━━ Excerpted data ━━

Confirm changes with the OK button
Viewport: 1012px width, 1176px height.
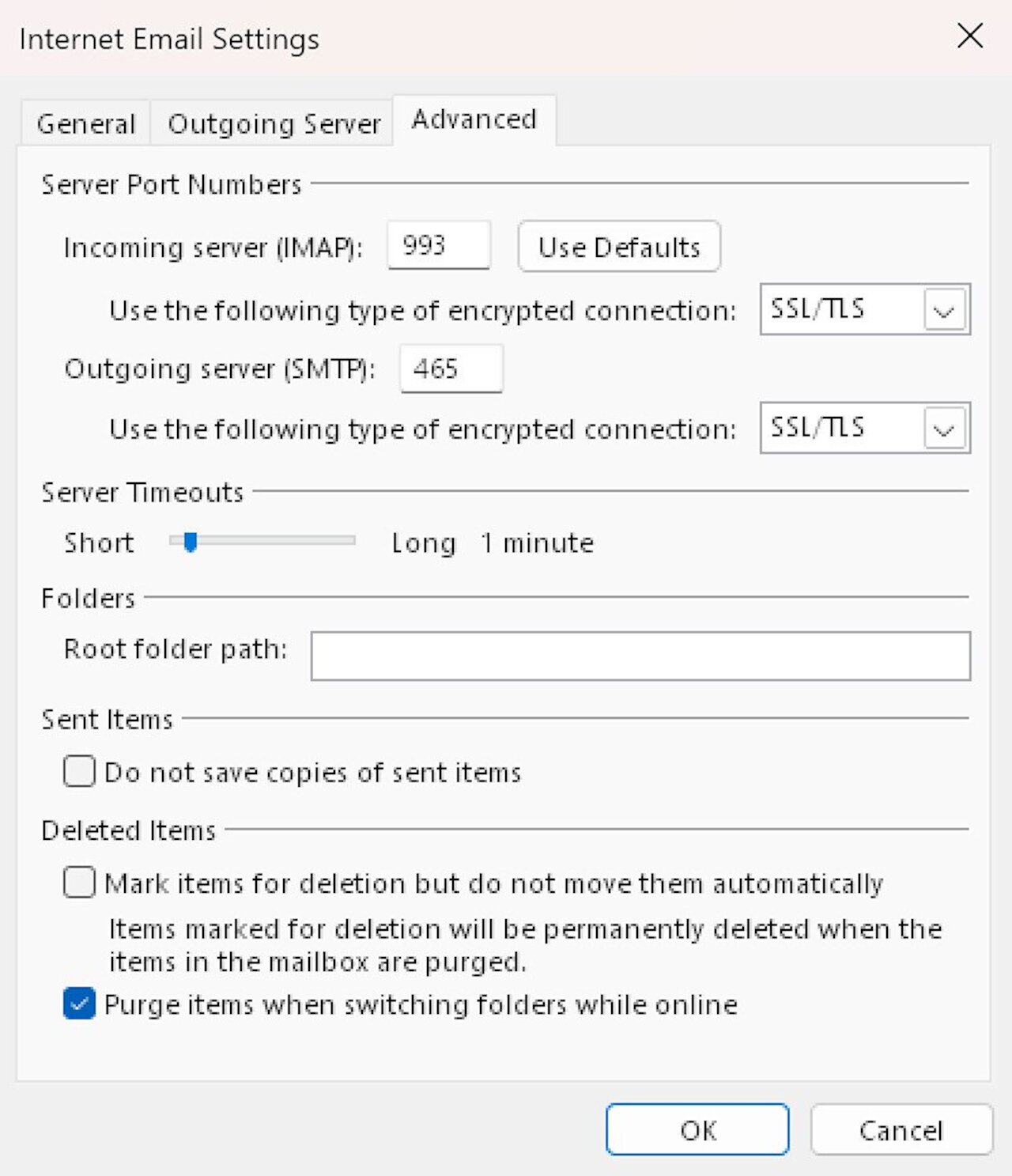pos(696,1129)
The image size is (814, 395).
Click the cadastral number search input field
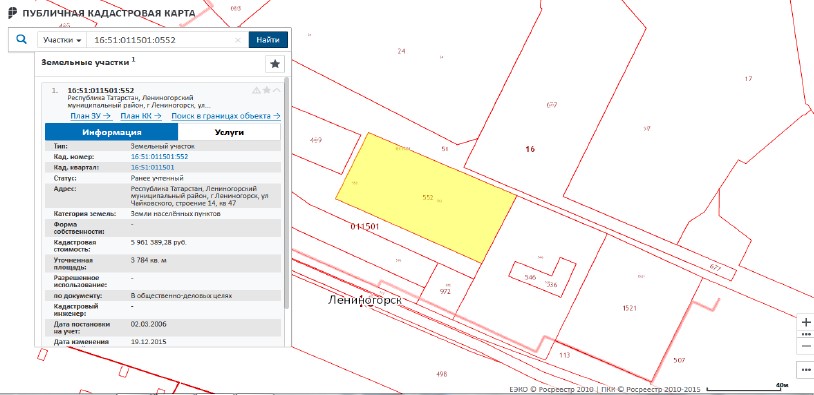tap(161, 40)
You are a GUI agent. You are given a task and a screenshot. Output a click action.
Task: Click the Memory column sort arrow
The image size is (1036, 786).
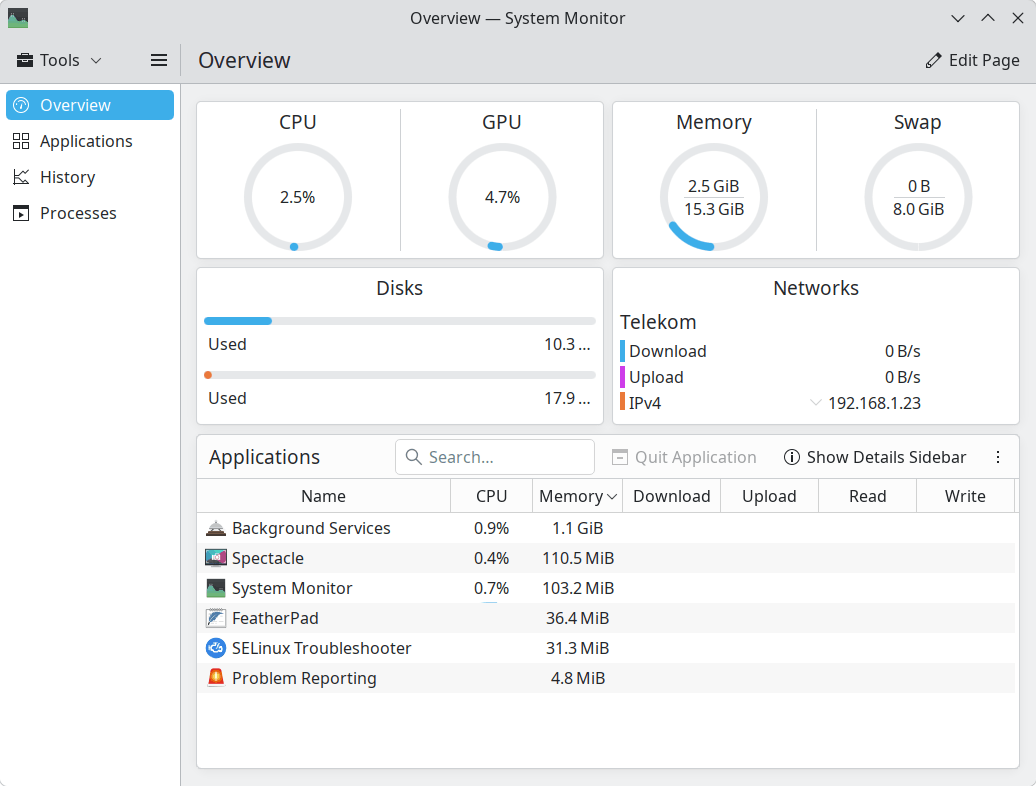[x=611, y=496]
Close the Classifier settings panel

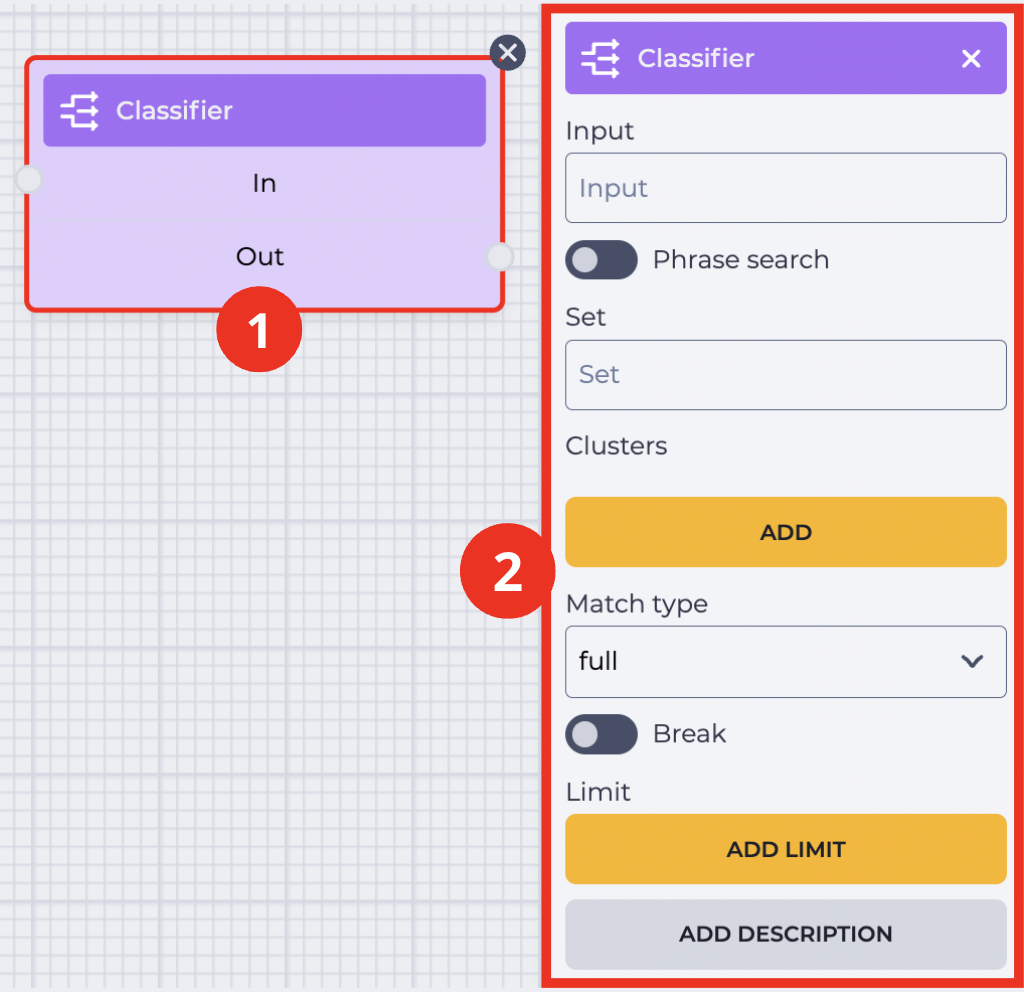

━━━

## Exercise
Using the material above, restate word for word the lines from the line that has "The image size is (814, 395)." to the last line, inclusive, with pictures omitted.

## Result of the task
The image size is (814, 395).
Click the cadastral number search input field
tap(161, 40)
You are a GUI agent. You are given a task and a screenshot. Output a click action.
Task: Click the Memory column sort arrow
The image size is (1036, 786).
[x=611, y=496]
Close the Classifier settings panel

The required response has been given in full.